America had a lot of catching up to do.
That same year I won an academic award. I was among other school children who were paraded across a stage as Nelson Rockefeller, then Governor of NY, introduced us as the future of America’s space program. We were given a paperback book – it was about the Gemini space program or the race to the moon – if I saw the book again I would know it but the title is no longer in my memory bank. I did a search on amazon and Google but couldn’t find it.
I devoured the book and from then I was hooked. I never was going to be an engineer or an astronaut but I was destined to be a life long fan. My mother and I watched every launch holding our breaths. The astronauts were American heroes. As an adult I continued to monitor the space program, taking time away from my desk to find a television to watch the Space Shuttle launches. I, like so many others, watched in shocked disbelief as the Challenger disintegrated just after launch and the Columbia fell to pieces before our eyes after such a successful space mission.
I have visited Washington DC’s Air and Space Museum and Florida’s Cape Canaveral. Being near the spacecrafts, imagining the courage of those who occupied them, leaves me in tears. It brings up emotions that I find hard to put into words.
Then I, like so many others, got caught up in wars and terror and life and family and I stopped paying attention to the space program.
I was jolted back to paying attention to what is left of the space program by the Canadian astronaut Chris Hadfield. He is very different from those larger than life earlier astronauts and perhaps that’s what we need. Chris took photos and posted them like he was on a trip to the Grand Canyon. He re-wrote the lyrics to Bowie’s “Space Oddity” and performed it with his weightless tongue and lips.

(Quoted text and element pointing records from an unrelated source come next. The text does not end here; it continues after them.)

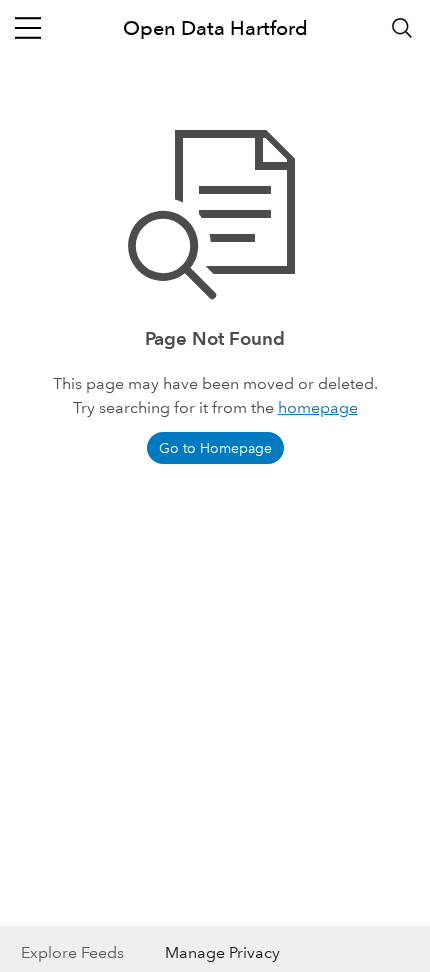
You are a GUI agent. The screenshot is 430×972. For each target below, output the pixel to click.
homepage (318, 407)
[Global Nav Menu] (28, 28)
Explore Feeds (72, 952)
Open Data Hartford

Chris’ bravery is not that of the original astronauts – engineers have perfected space travel so that it is barely more dangerous than flying across the Atlantic. He is brave to subject his body to months of weightlessness. Muscles atrophy in zero gravity, scientists and doctors know this. What they don’t know is how the heart, a muscle, is impacted, what the long term affects are, if the body can rebuild itself and so much more. Our current astronauts are still venturing into the unknown.
I hope that Chris and his fellow astronauts succeed in keeping alive the public’s interest in space exploration. Our kids need heroes and something to strive for.